Nano-Encapsulation of Doxorubicin Using Pectin: Safety an Activity on Chemotherapy-Induced Cardiotoxicity in Carcinoma Mice

Abstract

This study aimed to improve encapsulated doxorubicin ENC-DOX efficiency via loading into pectin nanoparticle PNPs and to investigate the antitumor efficacy of Doxorubicin DOX and ENC-DOX in Ehrlich Ascites Carcinoma EAC bearing-mice. ENC-DOX was optimally fabricated and characterized; female albino mice were divided into 6 groups group 1: control CON, group 2: EAC induced by once injection of 2.5 x 106 EAC/ml, group 3: EAC+DOX received 12mg/kg of DOX i.p, group 4: EAC+PNPs received orally 12mg/kg PNPs, group 5: EAC+DOX+PNPs as the same previous dose and route, and group 6: EAC+ENC-DOX received 12mg/kg of ENC-DOX orally.

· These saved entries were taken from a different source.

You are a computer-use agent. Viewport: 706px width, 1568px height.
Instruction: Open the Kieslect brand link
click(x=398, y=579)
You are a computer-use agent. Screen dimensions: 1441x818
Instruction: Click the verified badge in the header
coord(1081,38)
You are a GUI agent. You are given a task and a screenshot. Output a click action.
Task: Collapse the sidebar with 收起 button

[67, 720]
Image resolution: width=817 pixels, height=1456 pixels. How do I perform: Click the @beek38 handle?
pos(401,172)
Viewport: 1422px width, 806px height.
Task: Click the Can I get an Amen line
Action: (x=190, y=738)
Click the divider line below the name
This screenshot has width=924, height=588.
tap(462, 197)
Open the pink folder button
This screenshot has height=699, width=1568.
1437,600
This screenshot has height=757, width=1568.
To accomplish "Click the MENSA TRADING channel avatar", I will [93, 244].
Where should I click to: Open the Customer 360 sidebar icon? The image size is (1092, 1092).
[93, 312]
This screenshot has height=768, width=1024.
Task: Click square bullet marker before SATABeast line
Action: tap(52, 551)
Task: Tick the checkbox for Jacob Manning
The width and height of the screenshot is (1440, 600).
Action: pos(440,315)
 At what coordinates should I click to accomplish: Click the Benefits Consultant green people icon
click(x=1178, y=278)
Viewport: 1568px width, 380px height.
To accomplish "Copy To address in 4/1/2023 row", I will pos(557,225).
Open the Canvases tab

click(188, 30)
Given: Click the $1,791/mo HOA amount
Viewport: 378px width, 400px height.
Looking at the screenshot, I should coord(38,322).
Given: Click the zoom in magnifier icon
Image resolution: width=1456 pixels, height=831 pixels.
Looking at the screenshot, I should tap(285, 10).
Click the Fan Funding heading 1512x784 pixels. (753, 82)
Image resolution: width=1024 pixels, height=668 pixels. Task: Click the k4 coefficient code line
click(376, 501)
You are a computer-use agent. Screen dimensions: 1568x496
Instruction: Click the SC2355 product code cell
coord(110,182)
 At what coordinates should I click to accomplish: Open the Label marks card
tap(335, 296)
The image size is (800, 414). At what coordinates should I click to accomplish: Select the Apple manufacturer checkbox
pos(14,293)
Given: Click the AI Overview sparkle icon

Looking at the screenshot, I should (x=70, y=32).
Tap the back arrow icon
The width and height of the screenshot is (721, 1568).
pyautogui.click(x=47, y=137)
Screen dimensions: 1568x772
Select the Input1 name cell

The treatment with ENC-DOX resulted in a significant reduction in mean tumor weight MTW, improvement in mean survival time MST, and an increase in life span ILS. Also, ENC-DOX ameliorated the cardiac CK and LDH and decreased MDA levels associated with improvement in GPX, GSH, and SOD levels and reduced the level of TNF-α and MCP-1; also, ENC-DOX caused depletion in caspase-3 and P53 with an elevation of Bcl2 level comparing with treatment with free DOX, dimensioned histological lesions were noticed in the heart tissue sections of mice administrated ENC-DOX. The treatment of EAC mice with ENC-DOX displayed a promising potential antitumor effect with greater safety than free DOX.